Rabbi Samet, 47, has moved for summary judgment, asking the judge to rule in his favor based on the evidence gathered, without the case going to trial. The Bureau of Prisons has said it will file for summary judgment, too, but asked the court for an extension.

A spokeswoman for the Bureau of Prisons, Traci L Billingsley, declined to comment because the matter was in litigation. Rabbi Samet was ordained in 1979. In 2003, he began serving a 27-year sentence in the Otisville Correctional Facility in Otisville, N.Y., after a jury convicted him of financial fraud, which included soliciting money for a fake lottery, submitting false death claims to insurance companies, and defrauding banks with counterfeit checks. Rabbi Samet is appealing his conviction.

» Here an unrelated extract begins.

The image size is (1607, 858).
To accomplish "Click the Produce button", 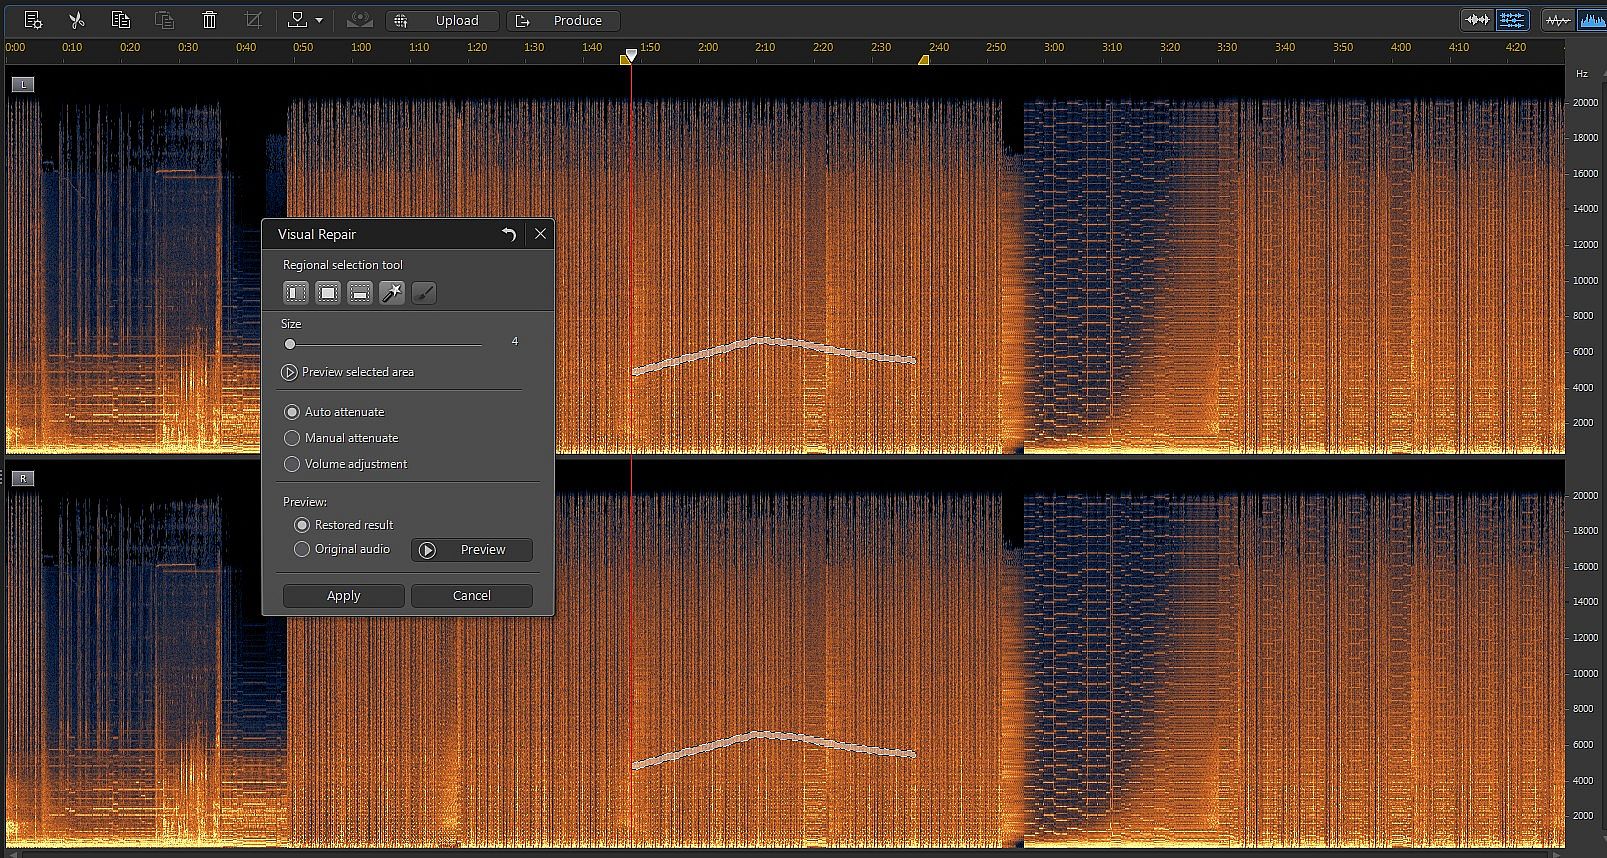I will (x=563, y=20).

According to his lawsuit, Rabbi Samet prays three times a day. He also frequently reads religious texts.

The brief says that Rabbi Samet’s faith forbids him from praying in his cell, where there is a toilet. But when he has prayed elsewhere in the prison, he has been disciplined, the suit says. He has also been punished for covering his toilet while praying in his cell, the suit says. He contends that the Bureau of Prisons has denied his requests to pray in the chapel or in common areas, like libraries, the television room and the housing unit’s hallways and open courtyards.

In a deposition in the plaintiff’s brief, the supervisory chaplain of Otisville and the Bureau of Prisons’ expert on Jewish law, Rabbi Nochum Laskin, confirms that observant Jews cannot pray in a bathroom.

The bureau offered several explanations for its limits on where inmates can pray. According to a deposition by Sister Susan Van Baalen, chaplaincy services administrator at the bureau, ritualized prayers like those that Rabbi Samet performs are “not something that is part of our national culture.” Sister Van Baalen said they could be “threatening” to other inmates or might make them feel “uncomfortable.”

Depositions of other prison officials described similar concerns about offending other inmates and disruption of security. But Rabbi Laskin said in his deposition that conflicts over prayer had never occurred at Otisville, even when inmates had violated prison policy and prayed in common areas.

In the discovery process, Rabbi Samet’s lawyers came across 10 requests similar to his made by prisoners elsewhere in the country in 2005-6. The Bureau of Prisons rejected all of them.